Cela faisait longtemps que je n’avais pas lu un vrai roman, en outre du style gros pavé. En dehors des essais, je lisais surtout des polars, un genre dans lequel je découvre sans cesse de nouveaux auteurs en fonction des impressions de lectures et des consultations de commentaires de lecteurs sur Internet qui m’emmènent à d'autres auteurs etc..
Là c’est une amie qui l’a prêté à Georges, lequel l’a dévoré avec un enthousiasme rare et me l'a conseillé plus que vivement.
Je m’y suis mise à mon tour, avec une légère réticence devant la grosseur de l’ouvrage (900 pages en collection "j’ai lu," ce qui est assez rare pour être noté). De plus écrit tout petit..
Et puis dès les premières pages, on est plongé en apnée, c’est le mot qui convient. Car G. D. Roberts fait preuve d'un talent incroyable pour faire vibrer, sentir, presque palper l'Inde actuelle qui reste l'Inde de toujours, avec son grouillement, ses ethnies et ses religions qui cohabitent on ne sait comment mais qui le font de manière incroyable, ses riches et ses miséreux, ses enfants et ses vieillards, son flot incessant.

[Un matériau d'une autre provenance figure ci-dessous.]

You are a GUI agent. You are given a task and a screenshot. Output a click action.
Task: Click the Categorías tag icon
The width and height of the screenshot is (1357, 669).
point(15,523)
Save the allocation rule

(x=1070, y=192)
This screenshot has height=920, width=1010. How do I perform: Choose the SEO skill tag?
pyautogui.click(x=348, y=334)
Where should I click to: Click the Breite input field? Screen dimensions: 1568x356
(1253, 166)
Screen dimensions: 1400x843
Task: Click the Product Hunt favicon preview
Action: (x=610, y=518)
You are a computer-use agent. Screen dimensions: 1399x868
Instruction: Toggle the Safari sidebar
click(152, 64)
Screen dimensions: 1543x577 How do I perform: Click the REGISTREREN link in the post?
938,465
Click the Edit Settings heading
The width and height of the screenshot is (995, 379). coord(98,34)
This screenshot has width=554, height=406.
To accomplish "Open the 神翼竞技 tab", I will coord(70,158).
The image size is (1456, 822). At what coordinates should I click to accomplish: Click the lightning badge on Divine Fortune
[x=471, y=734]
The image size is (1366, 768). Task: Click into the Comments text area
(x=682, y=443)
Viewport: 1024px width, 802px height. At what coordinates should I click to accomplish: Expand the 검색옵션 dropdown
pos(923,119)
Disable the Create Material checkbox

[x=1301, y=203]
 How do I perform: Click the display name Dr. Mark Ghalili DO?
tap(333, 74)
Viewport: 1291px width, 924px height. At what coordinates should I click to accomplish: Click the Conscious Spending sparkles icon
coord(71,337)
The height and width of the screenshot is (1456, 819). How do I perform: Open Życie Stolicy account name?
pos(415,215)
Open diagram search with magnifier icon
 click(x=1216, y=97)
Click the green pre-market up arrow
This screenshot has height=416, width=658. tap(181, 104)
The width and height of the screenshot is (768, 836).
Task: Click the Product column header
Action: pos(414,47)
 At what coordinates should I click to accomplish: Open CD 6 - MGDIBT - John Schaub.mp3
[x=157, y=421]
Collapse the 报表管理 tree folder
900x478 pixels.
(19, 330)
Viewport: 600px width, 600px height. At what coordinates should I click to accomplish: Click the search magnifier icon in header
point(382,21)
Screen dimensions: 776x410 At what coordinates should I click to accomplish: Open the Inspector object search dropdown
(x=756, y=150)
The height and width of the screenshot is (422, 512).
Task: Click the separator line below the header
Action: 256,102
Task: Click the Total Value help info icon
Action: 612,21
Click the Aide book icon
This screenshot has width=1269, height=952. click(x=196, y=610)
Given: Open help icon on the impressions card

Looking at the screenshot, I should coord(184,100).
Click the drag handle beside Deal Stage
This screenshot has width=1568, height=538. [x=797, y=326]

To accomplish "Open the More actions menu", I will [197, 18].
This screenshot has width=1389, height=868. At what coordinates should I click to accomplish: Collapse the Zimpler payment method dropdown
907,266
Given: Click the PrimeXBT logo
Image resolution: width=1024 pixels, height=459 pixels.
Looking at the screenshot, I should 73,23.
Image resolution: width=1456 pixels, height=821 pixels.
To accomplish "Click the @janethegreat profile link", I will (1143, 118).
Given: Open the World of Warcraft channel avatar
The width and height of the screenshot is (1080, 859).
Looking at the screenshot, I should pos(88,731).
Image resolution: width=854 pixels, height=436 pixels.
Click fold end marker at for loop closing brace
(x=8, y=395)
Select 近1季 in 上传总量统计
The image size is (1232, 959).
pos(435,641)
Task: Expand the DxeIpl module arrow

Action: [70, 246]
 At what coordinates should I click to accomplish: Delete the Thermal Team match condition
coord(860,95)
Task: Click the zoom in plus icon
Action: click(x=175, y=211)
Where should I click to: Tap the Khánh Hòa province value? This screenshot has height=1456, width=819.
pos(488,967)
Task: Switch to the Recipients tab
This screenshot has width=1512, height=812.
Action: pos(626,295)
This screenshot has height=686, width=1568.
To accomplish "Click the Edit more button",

Pour nous faire découvrir l’univers des rues, des bidonvilles, des hôtels et des palais mais aussi le rythme languissant des villages écrasés de chaleur. Pour nous faire entrer dans l’univers des plus déshérités mais aussi des mafiosos, des religieux, des occidentaux qui se cherchent etc
Tout cela sur une trame de thriller, d’histoire d’amour, et un fond initiatique, rédempteur, philosophique très intéressant. Je n'en suis qu'à la moitié. Passionnant, foisonnant, tout comme le pays qu'il décrit.
Il parait que les droits sont achetés et que c'est Johnny Depp qui jouera le rôle du héros. je me demande comment il sera possible de rendre compte d'une telle ampleur. L'écriture à cette qualité d'appropriation qu'il est souvent difficile d'égaler au cinéma.
Même les billets de notre copain sont en ce sens vecteur d'enthousiasme et de partage.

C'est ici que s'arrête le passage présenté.